Here's the policy I would favor. I'm open to being contradicted if you've had experiences on other sites (Theoretical Computer Science, Math, Physics, …) that show that this policy is not viable.
Questions like “Is this proof correct?” or “I'm sure this proof is wrong but what's the fallacy?” or similar variants should be closed as “not a real question”, because they are overly broad (or worse, rhetorical like “I challenge you to find a fallacy”). You can't expect a review of a proof of anything more than a few clearly written lines in a Stack Exchange answer. Favorite crank topics can be held to a particularly high standard.
Unclear problems should be closed as “not a real question” too (ambiguous, vague, incomplete). If someone who's reasonably versed in the domain of the question cannot determine the precise statement of the problem from the question, close. Again, favorite crank topics can be held to a particularly high standard.

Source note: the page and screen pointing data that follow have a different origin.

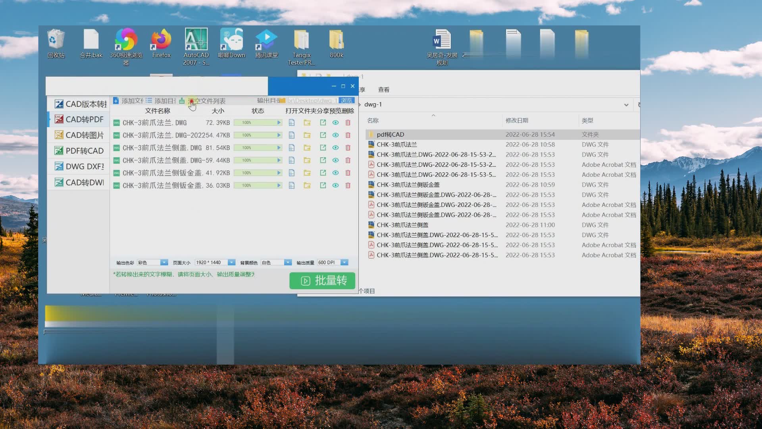Viewport: 762px width, 429px height.
Task: Click the green 批量转 convert button
Action: tap(322, 281)
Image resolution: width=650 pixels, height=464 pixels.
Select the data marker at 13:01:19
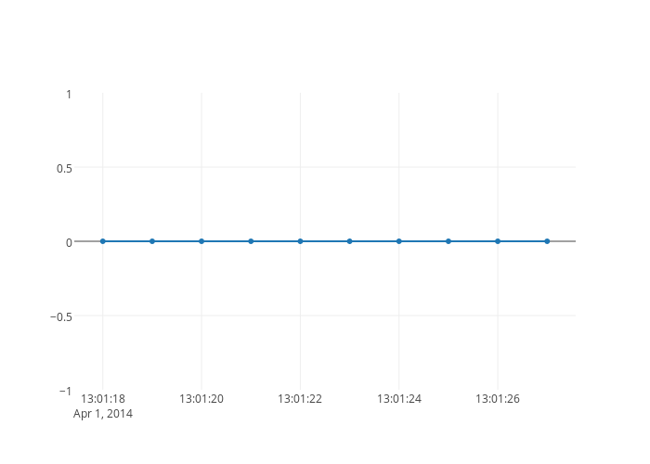click(x=152, y=241)
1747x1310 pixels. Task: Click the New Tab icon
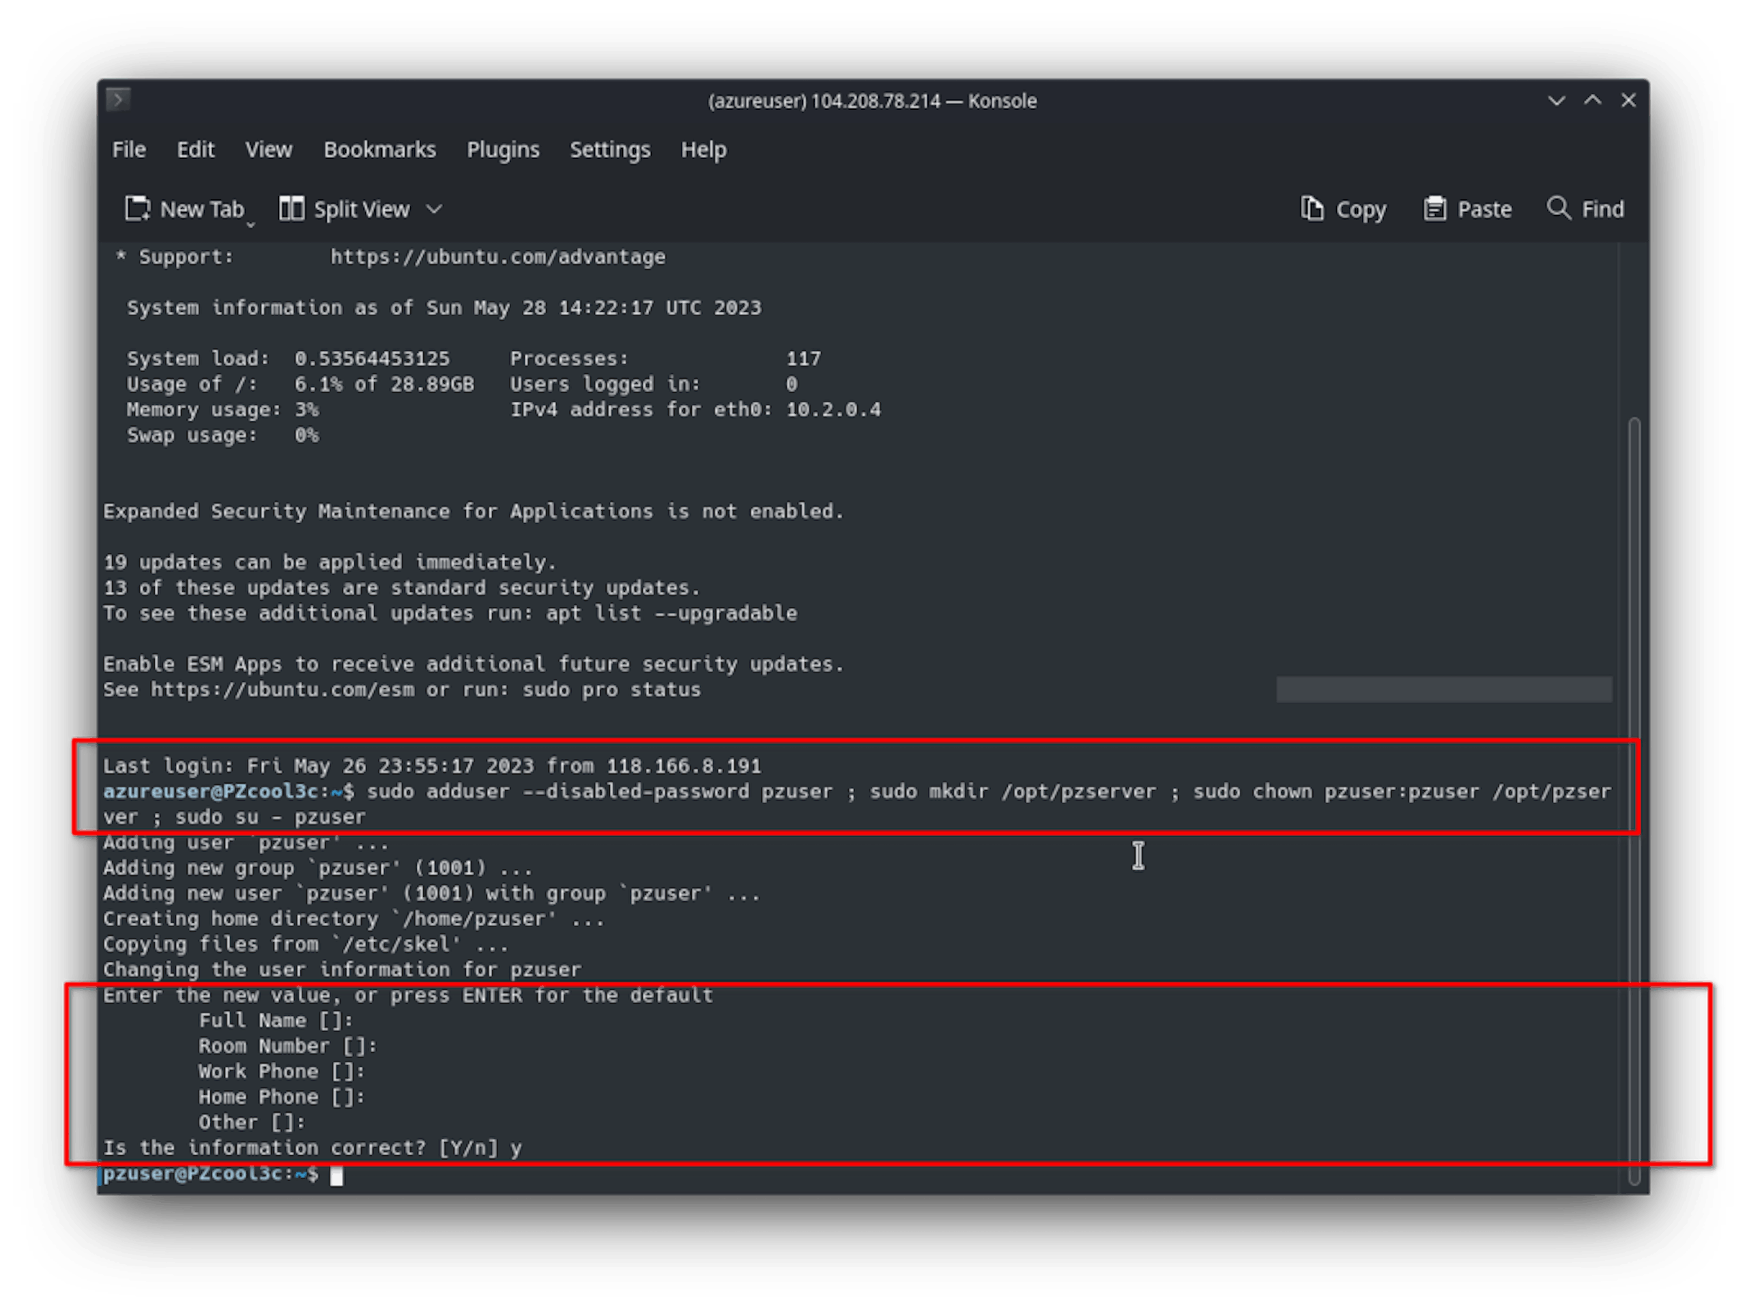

On the other hands, questions like “Is [clearly stated problem] in P” are valid questions. I don't see any grounds to refuse them. Again, the more the topic attracts cranks, the more precision and clarity should be required. If that problem is a variation on some well-known NP-complete problem, the answer “here is why this problem is NP-complete, and it is a well-known open problem whether it is in P” is a perfectly acceptable answer. If the question calls for more than that, close as “not a real question” (overly broad).

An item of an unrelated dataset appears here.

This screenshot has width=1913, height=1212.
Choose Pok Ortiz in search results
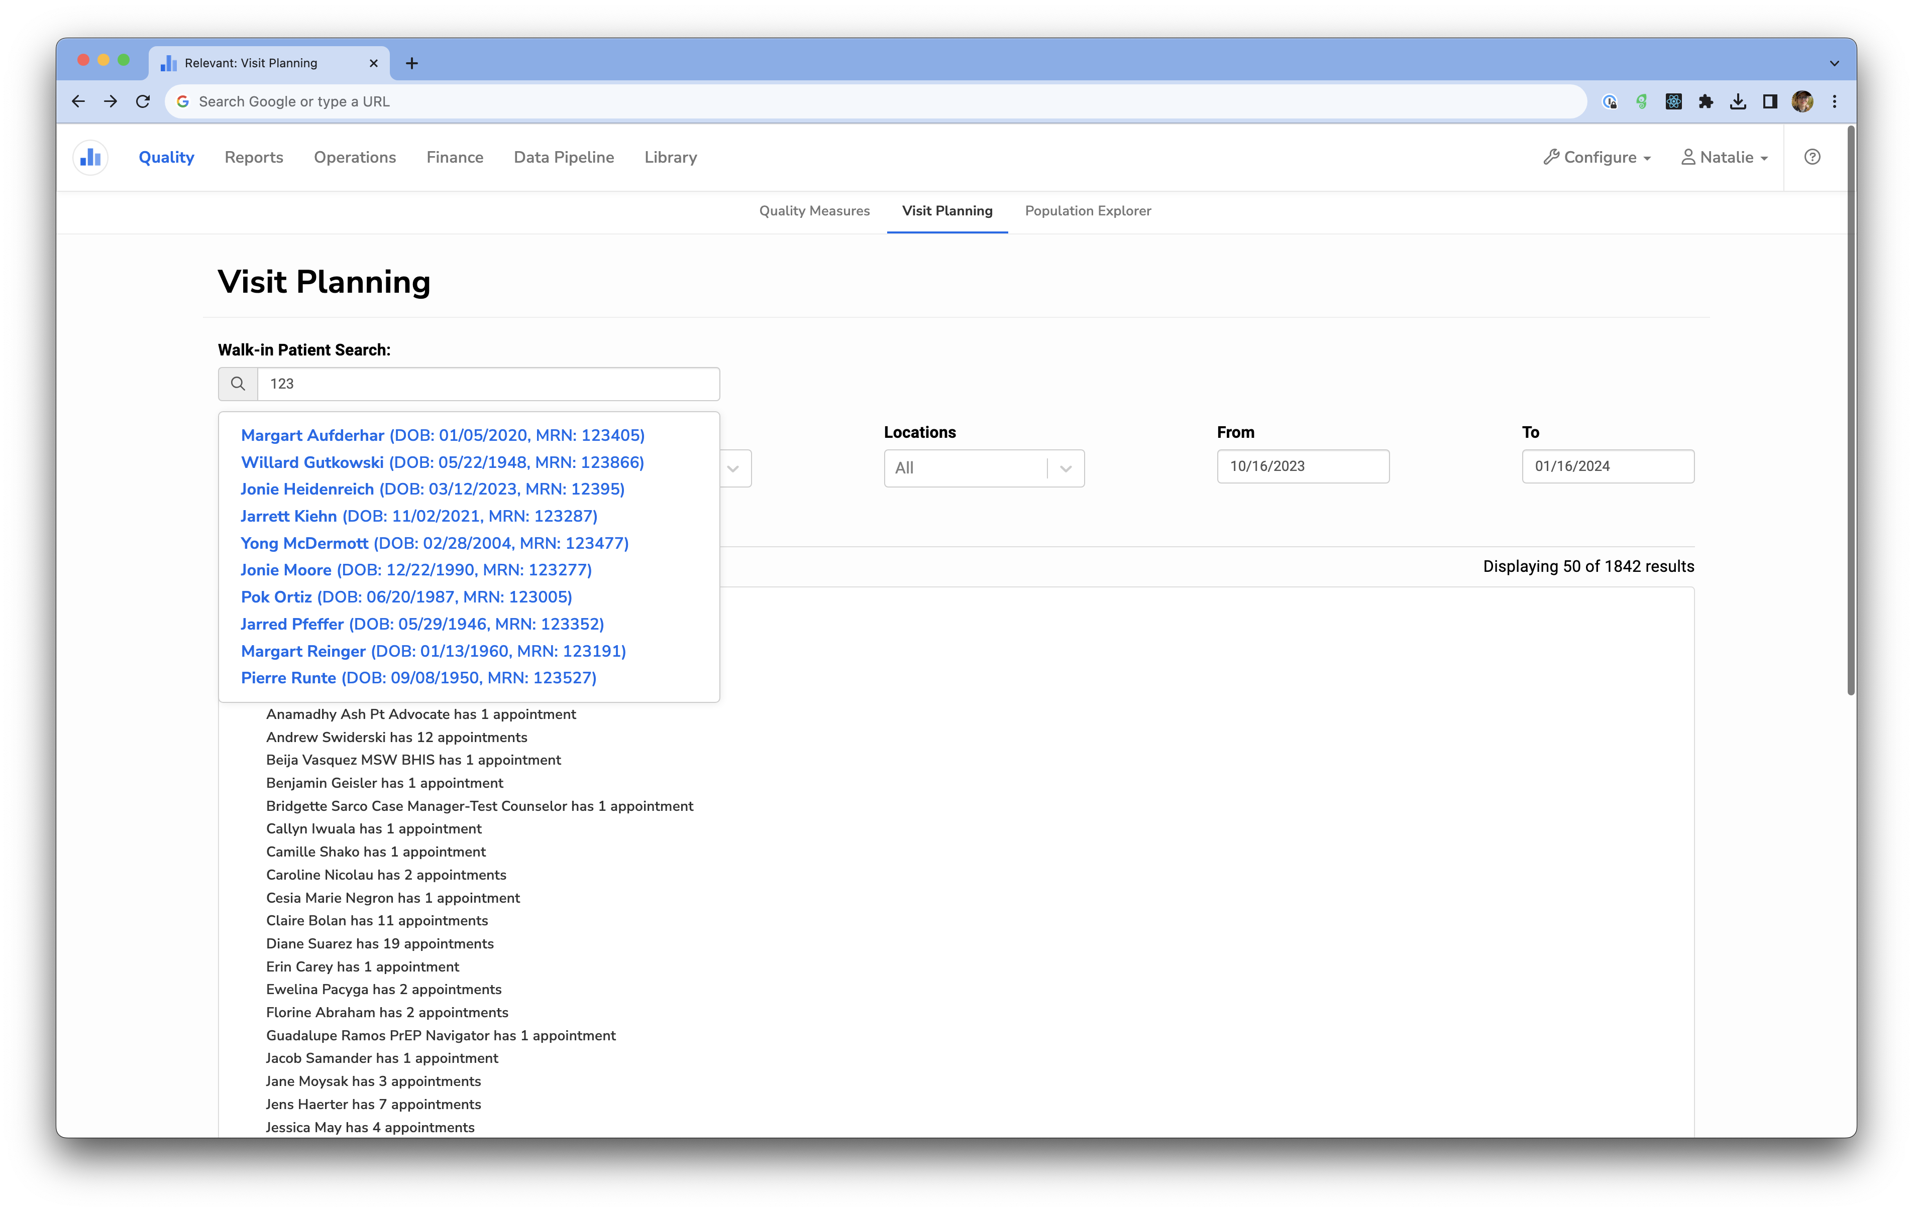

Furthermore, we need to be careful not to encourage copycats. This means quickly closing “dodgy” questions, and subsequently deleting them unless salvaged. Also, borderline questions should be edited to deemphasize the crank relationship.

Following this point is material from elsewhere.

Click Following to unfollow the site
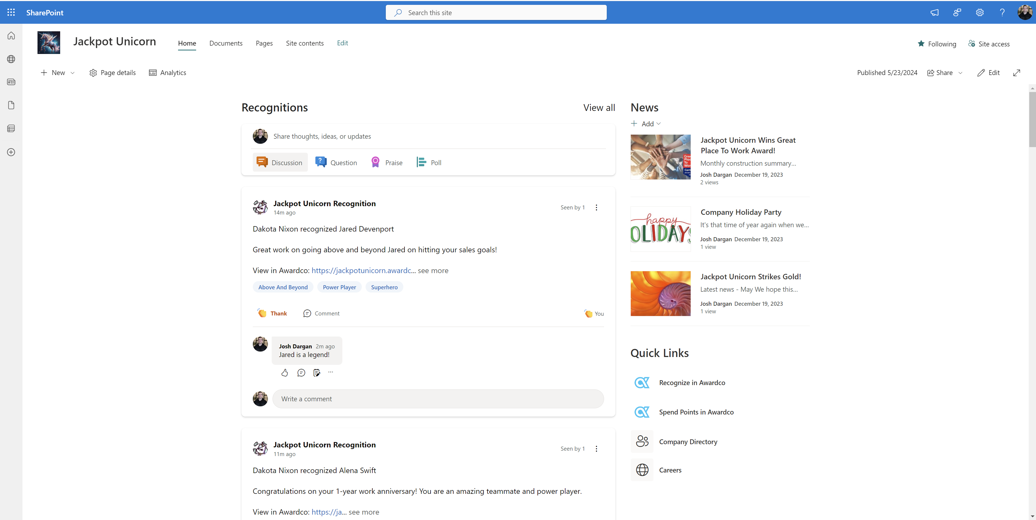 937,43
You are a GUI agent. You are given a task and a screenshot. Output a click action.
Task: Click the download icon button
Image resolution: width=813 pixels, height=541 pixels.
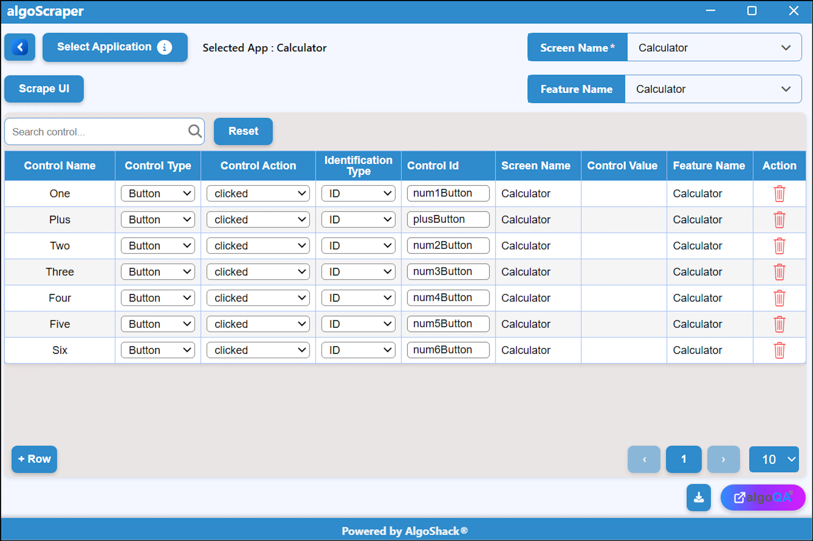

With regards to https://cs.stackexchange.com/questions/305/whats-wrong-in-this-article-claming-p-np, I have voted to close as “not a real question”. I left the following comment:
You are claiming that some variation of a well-known NP-complete problem is in P. This is an extraordinary claim requiring extraordinary evidence. Some random article found on the web does not constitute extraordinary evidence. Therefore I am voting to close this question as overly broad; it is not our goal here to make broad advances to science in a single post.
Thanks to Artem Kaznatcheev for setting me straight in chat about what the question was really asking.